> [Task details]
Leave out the pictures and copy every record exactly.

---

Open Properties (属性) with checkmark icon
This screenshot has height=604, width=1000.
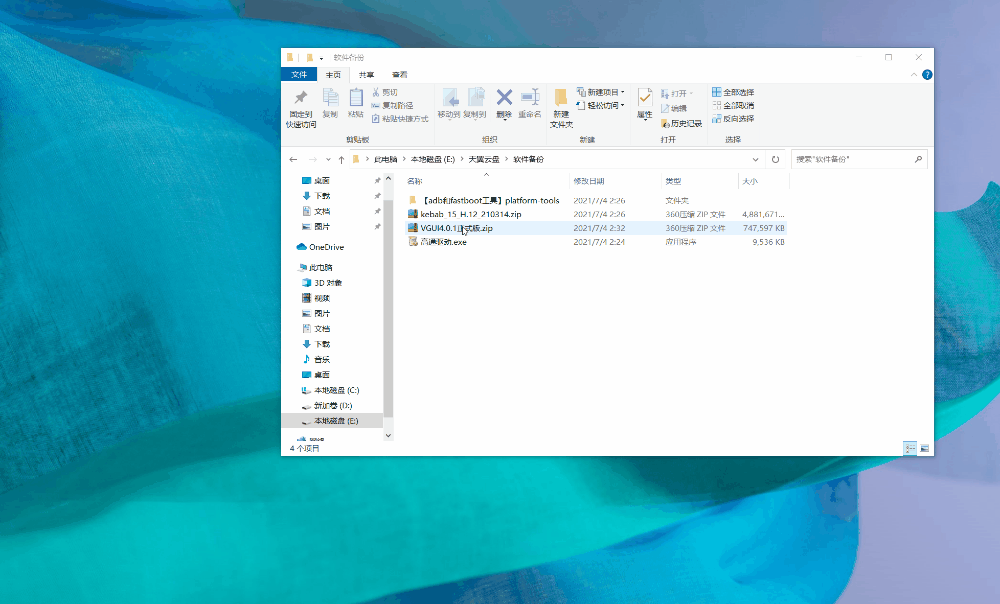(645, 97)
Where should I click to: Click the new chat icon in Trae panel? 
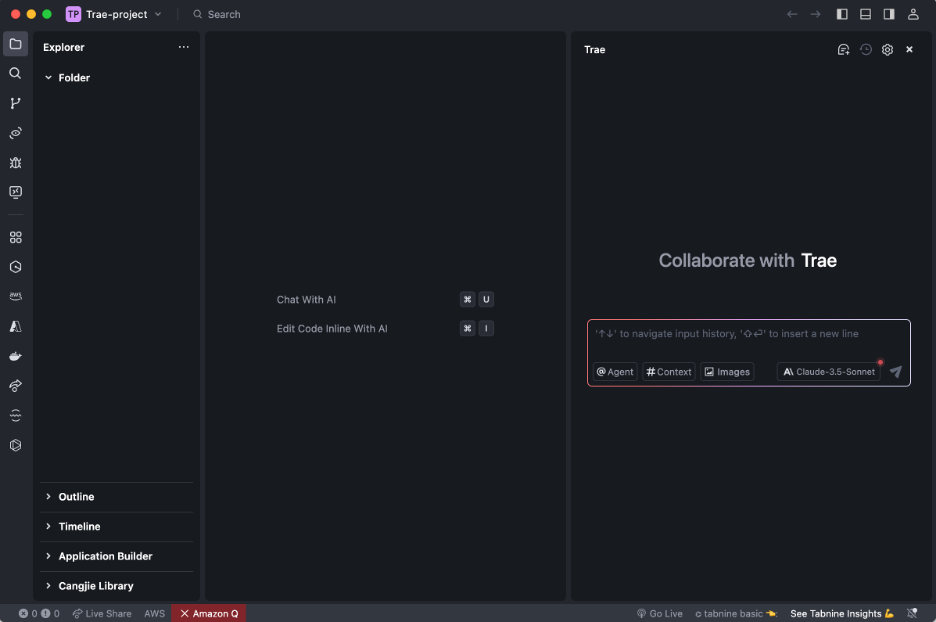(843, 49)
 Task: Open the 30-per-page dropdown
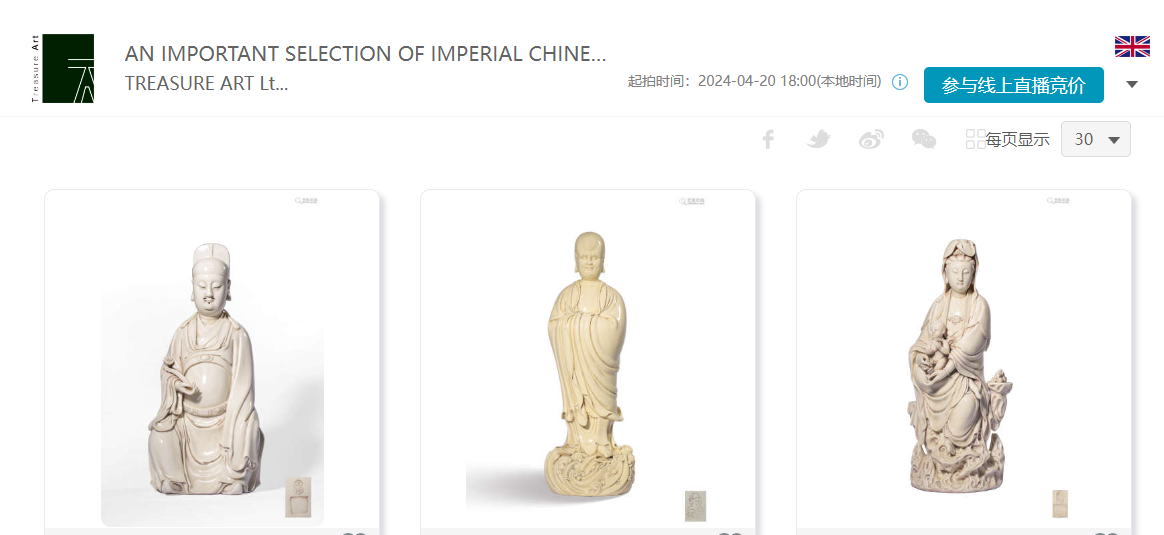(x=1096, y=139)
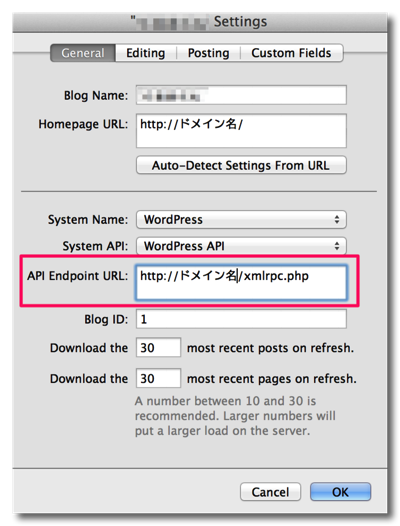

---

> [Task result]
Open Properties (属性) with checkmark icon
This screenshot has height=604, width=1000.
(645, 97)
Where should I click to: Click the new chat icon in Trae panel? 
(843, 49)
 Task: Open the 30-per-page dropdown
(x=1096, y=139)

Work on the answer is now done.